How to tell if a stock is cheap, expensive, or fairly priced — and the traps to avoid.
A stock isn't expensive at $500 or cheap at $5. Price by itself is meaningless. Valuation asks: how much are you paying for what you get?
A $500 stock that earns $50 of profit per share is cheaper than a $5 stock that earns 10 cents.
P/E = Stock Price / Earnings Per Share
If a stock is $100 and earns $5 per share, the P/E is 20. You're paying $20 for every $1 of current earnings.
Rough US-market guides:
| P/E | Meaning |
|---|---|
| <10 | Cheap, distressed, or shrinking |
| 10-20 | Typical for mature companies |
| 20-40 | Premium for growth or quality |
| >40 | Very expensive — needs strong future growth to justify |
Always compare within an industry. A 25 P/E is normal for software but expensive for utilities.

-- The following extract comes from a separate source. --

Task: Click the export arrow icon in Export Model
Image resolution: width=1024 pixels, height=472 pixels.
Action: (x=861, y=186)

For unprofitable growth companies, P/S (Price-to-Sales) is more useful. Compare it to the company's history and to peers.
PEG = P/E / Annual Earnings Growth Rate (%)

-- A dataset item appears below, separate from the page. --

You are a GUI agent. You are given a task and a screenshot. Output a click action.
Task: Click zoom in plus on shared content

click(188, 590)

A high P/E can be totally fair if growth is strong. Peter Lynch popularized:
A 40 P/E with 30% growth (PEG 1.3) can be a better deal than a 15 P/E with 0% growth (PEG ∞).
Enterprise Value (market cap + debt - cash) divided by EBITDA (earnings before interest, tax, depreciation, amortization).
Why pros prefer it: - Capital structure neutral — compares companies with different debt levels fairly - Acquirer's-eye-view — when you buy a company, you take on its debt and get its cash
Typical ranges: 8-12 (mature), 15-25 (growth), 30+ (premium / speculative).
A "cheap" stock is sometimes cheap for a reason — declining business, bad management, dying industry. A 5 P/E with shrinking revenue is usually a trap, not a bargain. Always pair valuation with quality.
Cheap and good is rare. Expensive and great is common. Cheap and bad is everywhere — that's the trap.